Brief:
Reproduce the entries word for word, from the line containing "Click the 嘉年华 price tag badge" through the end of the entries, both ends included.

Data in this exercise:
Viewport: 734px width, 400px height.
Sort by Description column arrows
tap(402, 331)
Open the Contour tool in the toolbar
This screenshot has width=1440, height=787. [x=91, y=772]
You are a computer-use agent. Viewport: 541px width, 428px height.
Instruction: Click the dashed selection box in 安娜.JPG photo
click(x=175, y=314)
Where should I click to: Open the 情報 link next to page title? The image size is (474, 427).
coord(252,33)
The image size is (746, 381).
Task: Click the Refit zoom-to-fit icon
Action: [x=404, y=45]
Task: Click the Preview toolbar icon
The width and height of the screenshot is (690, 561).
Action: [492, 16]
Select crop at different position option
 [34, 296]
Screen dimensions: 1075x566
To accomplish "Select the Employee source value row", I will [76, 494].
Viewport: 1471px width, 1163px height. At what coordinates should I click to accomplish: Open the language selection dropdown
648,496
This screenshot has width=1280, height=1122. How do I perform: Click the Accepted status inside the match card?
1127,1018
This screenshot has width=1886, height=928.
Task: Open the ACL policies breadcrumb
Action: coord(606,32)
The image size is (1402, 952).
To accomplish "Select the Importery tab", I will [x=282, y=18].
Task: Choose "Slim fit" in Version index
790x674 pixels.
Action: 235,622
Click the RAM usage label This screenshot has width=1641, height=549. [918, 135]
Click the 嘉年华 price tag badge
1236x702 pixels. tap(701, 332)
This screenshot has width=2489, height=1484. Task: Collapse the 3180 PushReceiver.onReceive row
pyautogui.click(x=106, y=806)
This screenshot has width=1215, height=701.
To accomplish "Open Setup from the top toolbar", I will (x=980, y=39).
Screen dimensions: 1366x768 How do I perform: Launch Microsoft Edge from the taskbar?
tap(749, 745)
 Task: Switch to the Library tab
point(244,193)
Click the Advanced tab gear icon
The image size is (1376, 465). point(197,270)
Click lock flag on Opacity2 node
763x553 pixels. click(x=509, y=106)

Solution to this problem:
Click the 嘉年华 price tag badge
1236x702 pixels. tap(701, 332)
This screenshot has width=2489, height=1484. Task: Collapse the 3180 PushReceiver.onReceive row
pyautogui.click(x=106, y=806)
This screenshot has width=1215, height=701.
To accomplish "Open Setup from the top toolbar", I will (x=980, y=39).
Screen dimensions: 1366x768 How do I perform: Launch Microsoft Edge from the taskbar?
tap(749, 745)
 Task: Switch to the Library tab
point(244,193)
Click the Advanced tab gear icon
The image size is (1376, 465). point(197,270)
Click lock flag on Opacity2 node
763x553 pixels. click(x=509, y=106)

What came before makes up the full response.